(Input material)

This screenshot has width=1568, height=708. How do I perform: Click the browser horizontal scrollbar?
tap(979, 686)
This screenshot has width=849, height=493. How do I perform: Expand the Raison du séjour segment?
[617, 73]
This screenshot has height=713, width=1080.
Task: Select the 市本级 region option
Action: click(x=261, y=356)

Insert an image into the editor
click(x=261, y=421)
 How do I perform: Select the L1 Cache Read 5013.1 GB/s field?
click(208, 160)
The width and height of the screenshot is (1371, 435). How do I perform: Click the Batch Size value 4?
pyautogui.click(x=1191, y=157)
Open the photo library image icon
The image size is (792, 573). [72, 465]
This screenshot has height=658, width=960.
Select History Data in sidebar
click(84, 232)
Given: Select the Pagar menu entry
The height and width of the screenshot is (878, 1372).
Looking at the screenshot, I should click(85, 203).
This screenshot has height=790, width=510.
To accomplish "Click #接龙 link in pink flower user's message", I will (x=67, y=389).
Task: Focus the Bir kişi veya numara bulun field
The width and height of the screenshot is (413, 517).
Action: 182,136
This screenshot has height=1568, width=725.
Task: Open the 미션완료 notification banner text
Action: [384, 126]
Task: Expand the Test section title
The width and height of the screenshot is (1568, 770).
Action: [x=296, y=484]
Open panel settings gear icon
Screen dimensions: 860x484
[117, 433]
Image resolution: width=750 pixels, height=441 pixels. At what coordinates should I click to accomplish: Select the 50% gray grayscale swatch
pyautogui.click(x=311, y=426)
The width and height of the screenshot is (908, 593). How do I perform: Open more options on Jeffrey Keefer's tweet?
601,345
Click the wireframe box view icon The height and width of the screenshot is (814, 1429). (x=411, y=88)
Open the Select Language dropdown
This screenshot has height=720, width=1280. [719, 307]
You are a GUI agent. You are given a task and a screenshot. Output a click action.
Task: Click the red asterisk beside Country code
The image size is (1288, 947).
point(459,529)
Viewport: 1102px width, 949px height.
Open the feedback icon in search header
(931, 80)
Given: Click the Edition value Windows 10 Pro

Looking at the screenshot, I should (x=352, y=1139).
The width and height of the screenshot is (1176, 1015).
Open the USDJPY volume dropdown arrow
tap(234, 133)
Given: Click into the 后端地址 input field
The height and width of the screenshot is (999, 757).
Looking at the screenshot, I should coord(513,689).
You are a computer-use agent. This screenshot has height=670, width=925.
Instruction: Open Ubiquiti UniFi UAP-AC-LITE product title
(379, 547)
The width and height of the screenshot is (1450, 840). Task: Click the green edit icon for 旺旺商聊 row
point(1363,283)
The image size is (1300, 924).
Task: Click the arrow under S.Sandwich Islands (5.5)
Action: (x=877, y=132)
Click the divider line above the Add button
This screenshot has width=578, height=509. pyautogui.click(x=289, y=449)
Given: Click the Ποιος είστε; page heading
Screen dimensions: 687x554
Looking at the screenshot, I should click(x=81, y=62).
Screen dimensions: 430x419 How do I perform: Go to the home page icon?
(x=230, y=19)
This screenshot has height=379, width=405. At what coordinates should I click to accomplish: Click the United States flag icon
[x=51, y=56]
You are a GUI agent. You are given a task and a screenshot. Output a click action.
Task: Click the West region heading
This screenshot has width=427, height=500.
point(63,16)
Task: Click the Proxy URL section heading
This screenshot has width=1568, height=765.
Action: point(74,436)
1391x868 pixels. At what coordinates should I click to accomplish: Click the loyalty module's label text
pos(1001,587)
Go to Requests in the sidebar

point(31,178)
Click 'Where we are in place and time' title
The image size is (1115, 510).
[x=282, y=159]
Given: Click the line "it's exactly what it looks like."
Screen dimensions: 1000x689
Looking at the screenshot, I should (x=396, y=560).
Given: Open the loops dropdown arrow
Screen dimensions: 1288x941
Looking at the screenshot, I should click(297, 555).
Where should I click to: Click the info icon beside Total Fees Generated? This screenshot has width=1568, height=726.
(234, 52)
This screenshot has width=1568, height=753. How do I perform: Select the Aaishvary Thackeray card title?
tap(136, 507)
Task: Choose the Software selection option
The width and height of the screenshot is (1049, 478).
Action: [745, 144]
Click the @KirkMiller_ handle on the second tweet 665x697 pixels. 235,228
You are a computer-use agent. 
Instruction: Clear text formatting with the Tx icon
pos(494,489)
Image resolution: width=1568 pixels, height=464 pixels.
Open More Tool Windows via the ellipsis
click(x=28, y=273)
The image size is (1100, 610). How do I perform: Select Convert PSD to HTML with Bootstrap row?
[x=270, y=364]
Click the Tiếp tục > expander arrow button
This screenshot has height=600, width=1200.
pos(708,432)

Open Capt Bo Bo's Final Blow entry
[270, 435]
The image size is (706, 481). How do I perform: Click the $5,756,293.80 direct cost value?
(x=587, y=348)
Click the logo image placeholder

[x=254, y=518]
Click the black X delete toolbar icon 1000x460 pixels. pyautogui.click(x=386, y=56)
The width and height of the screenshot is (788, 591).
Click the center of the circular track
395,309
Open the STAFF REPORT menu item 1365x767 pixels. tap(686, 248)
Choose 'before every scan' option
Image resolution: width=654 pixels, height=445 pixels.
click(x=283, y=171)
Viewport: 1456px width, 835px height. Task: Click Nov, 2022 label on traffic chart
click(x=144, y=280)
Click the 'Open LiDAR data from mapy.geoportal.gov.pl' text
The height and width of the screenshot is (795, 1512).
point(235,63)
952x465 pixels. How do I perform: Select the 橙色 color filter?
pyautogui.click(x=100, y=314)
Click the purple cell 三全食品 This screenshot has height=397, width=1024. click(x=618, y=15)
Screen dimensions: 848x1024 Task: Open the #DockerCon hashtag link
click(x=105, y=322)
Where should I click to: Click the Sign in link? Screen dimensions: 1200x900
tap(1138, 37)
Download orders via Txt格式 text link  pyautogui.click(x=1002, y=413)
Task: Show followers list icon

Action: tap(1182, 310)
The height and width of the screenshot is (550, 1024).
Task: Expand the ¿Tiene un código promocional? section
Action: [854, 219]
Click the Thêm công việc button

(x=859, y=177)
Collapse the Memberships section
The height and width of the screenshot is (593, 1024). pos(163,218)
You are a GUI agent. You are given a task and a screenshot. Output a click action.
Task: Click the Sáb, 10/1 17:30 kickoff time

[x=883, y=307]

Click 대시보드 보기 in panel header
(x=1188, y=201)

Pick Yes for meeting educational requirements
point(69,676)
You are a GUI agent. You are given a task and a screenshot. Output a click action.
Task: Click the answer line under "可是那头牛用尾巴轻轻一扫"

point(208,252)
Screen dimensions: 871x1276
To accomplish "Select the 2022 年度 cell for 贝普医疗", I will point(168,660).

(End Input material)

• [Work item]:
Could I ask you to return the records exactly and in full?

• [Task solution]:
This screenshot has width=1568, height=708. How do I perform: Click the browser horizontal scrollbar?
tap(979, 686)
This screenshot has width=849, height=493. How do I perform: Expand the Raison du séjour segment?
[617, 73]
This screenshot has height=713, width=1080.
Task: Select the 市本级 region option
Action: click(x=261, y=356)

Insert an image into the editor
click(x=261, y=421)
 How do I perform: Select the L1 Cache Read 5013.1 GB/s field?
click(208, 160)
The width and height of the screenshot is (1371, 435). How do I perform: Click the Batch Size value 4?
pyautogui.click(x=1191, y=157)
Open the photo library image icon
The image size is (792, 573). [72, 465]
This screenshot has height=658, width=960.
Select History Data in sidebar
click(84, 232)
Given: Select the Pagar menu entry
The height and width of the screenshot is (878, 1372).
Looking at the screenshot, I should click(85, 203).
This screenshot has height=790, width=510.
To accomplish "Click #接龙 link in pink flower user's message", I will (x=67, y=389).
Task: Focus the Bir kişi veya numara bulun field
The width and height of the screenshot is (413, 517).
Action: 182,136
This screenshot has height=1568, width=725.
Task: Open the 미션완료 notification banner text
Action: [384, 126]
Task: Expand the Test section title
The width and height of the screenshot is (1568, 770).
Action: [x=296, y=484]
Open panel settings gear icon
Screen dimensions: 860x484
[117, 433]
Image resolution: width=750 pixels, height=441 pixels. At what coordinates should I click to accomplish: Select the 50% gray grayscale swatch
pyautogui.click(x=311, y=426)
The width and height of the screenshot is (908, 593). How do I perform: Open more options on Jeffrey Keefer's tweet?
601,345
Click the wireframe box view icon The height and width of the screenshot is (814, 1429). (x=411, y=88)
Open the Select Language dropdown
This screenshot has height=720, width=1280. [719, 307]
You are a GUI agent. You are given a task and a screenshot. Output a click action.
Task: Click the red asterisk beside Country code
The image size is (1288, 947).
point(459,529)
Viewport: 1102px width, 949px height.
Open the feedback icon in search header
(931, 80)
Given: Click the Edition value Windows 10 Pro

Looking at the screenshot, I should (x=352, y=1139).
The width and height of the screenshot is (1176, 1015).
Open the USDJPY volume dropdown arrow
tap(234, 133)
Given: Click into the 后端地址 input field
The height and width of the screenshot is (999, 757).
Looking at the screenshot, I should coord(513,689).
You are a computer-use agent. This screenshot has height=670, width=925.
Instruction: Open Ubiquiti UniFi UAP-AC-LITE product title
(379, 547)
The width and height of the screenshot is (1450, 840). Task: Click the green edit icon for 旺旺商聊 row
point(1363,283)
The image size is (1300, 924).
Task: Click the arrow under S.Sandwich Islands (5.5)
Action: (x=877, y=132)
Click the divider line above the Add button
This screenshot has width=578, height=509. pyautogui.click(x=289, y=449)
Given: Click the Ποιος είστε; page heading
Screen dimensions: 687x554
Looking at the screenshot, I should click(x=81, y=62).
Screen dimensions: 430x419 How do I perform: Go to the home page icon?
(x=230, y=19)
This screenshot has height=379, width=405. At what coordinates should I click to accomplish: Click the United States flag icon
[x=51, y=56]
You are a GUI agent. You are given a task and a screenshot. Output a click action.
Task: Click the West region heading
This screenshot has width=427, height=500.
point(63,16)
Task: Click the Proxy URL section heading
This screenshot has width=1568, height=765.
Action: point(74,436)
1391x868 pixels. At what coordinates should I click to accomplish: Click the loyalty module's label text
pos(1001,587)
Go to Requests in the sidebar

point(31,178)
Click 'Where we are in place and time' title
The image size is (1115, 510).
[x=282, y=159]
Given: Click the line "it's exactly what it looks like."
Screen dimensions: 1000x689
Looking at the screenshot, I should (x=396, y=560).
Given: Open the loops dropdown arrow
Screen dimensions: 1288x941
Looking at the screenshot, I should click(297, 555).
Where should I click to: Click the info icon beside Total Fees Generated? This screenshot has width=1568, height=726.
(234, 52)
This screenshot has width=1568, height=753. How do I perform: Select the Aaishvary Thackeray card title?
tap(136, 507)
Task: Choose the Software selection option
The width and height of the screenshot is (1049, 478).
Action: [745, 144]
Click the @KirkMiller_ handle on the second tweet 665x697 pixels. 235,228
You are a computer-use agent. 
Instruction: Clear text formatting with the Tx icon
pos(494,489)
Image resolution: width=1568 pixels, height=464 pixels.
Open More Tool Windows via the ellipsis
click(x=28, y=273)
The image size is (1100, 610). How do I perform: Select Convert PSD to HTML with Bootstrap row?
[x=270, y=364]
Click the Tiếp tục > expander arrow button
This screenshot has height=600, width=1200.
pos(708,432)

Open Capt Bo Bo's Final Blow entry
[270, 435]
The image size is (706, 481). How do I perform: Click the $5,756,293.80 direct cost value?
(x=587, y=348)
Click the logo image placeholder

[x=254, y=518]
Click the black X delete toolbar icon 1000x460 pixels. pyautogui.click(x=386, y=56)
The width and height of the screenshot is (788, 591).
Click the center of the circular track
395,309
Open the STAFF REPORT menu item 1365x767 pixels. tap(686, 248)
Choose 'before every scan' option
Image resolution: width=654 pixels, height=445 pixels.
click(x=283, y=171)
Viewport: 1456px width, 835px height. Task: Click Nov, 2022 label on traffic chart
click(x=144, y=280)
Click the 'Open LiDAR data from mapy.geoportal.gov.pl' text
The height and width of the screenshot is (795, 1512).
point(235,63)
952x465 pixels. How do I perform: Select the 橙色 color filter?
pyautogui.click(x=100, y=314)
Click the purple cell 三全食品 This screenshot has height=397, width=1024. click(x=618, y=15)
Screen dimensions: 848x1024 Task: Open the #DockerCon hashtag link
click(x=105, y=322)
Where should I click to: Click the Sign in link? Screen dimensions: 1200x900
tap(1138, 37)
Download orders via Txt格式 text link  pyautogui.click(x=1002, y=413)
Task: Show followers list icon

Action: tap(1182, 310)
The height and width of the screenshot is (550, 1024).
Task: Expand the ¿Tiene un código promocional? section
Action: [854, 219]
Click the Thêm công việc button

(x=859, y=177)
Collapse the Memberships section
The height and width of the screenshot is (593, 1024). pos(163,218)
You are a GUI agent. You are given a task and a screenshot. Output a click action.
Task: Click the Sáb, 10/1 17:30 kickoff time

[x=883, y=307]

Click 대시보드 보기 in panel header
(x=1188, y=201)

Pick Yes for meeting educational requirements
point(69,676)
You are a GUI agent. You are given a task and a screenshot. Output a click action.
Task: Click the answer line under "可是那头牛用尾巴轻轻一扫"

point(208,252)
Screen dimensions: 871x1276
To accomplish "Select the 2022 年度 cell for 贝普医疗", I will point(168,660).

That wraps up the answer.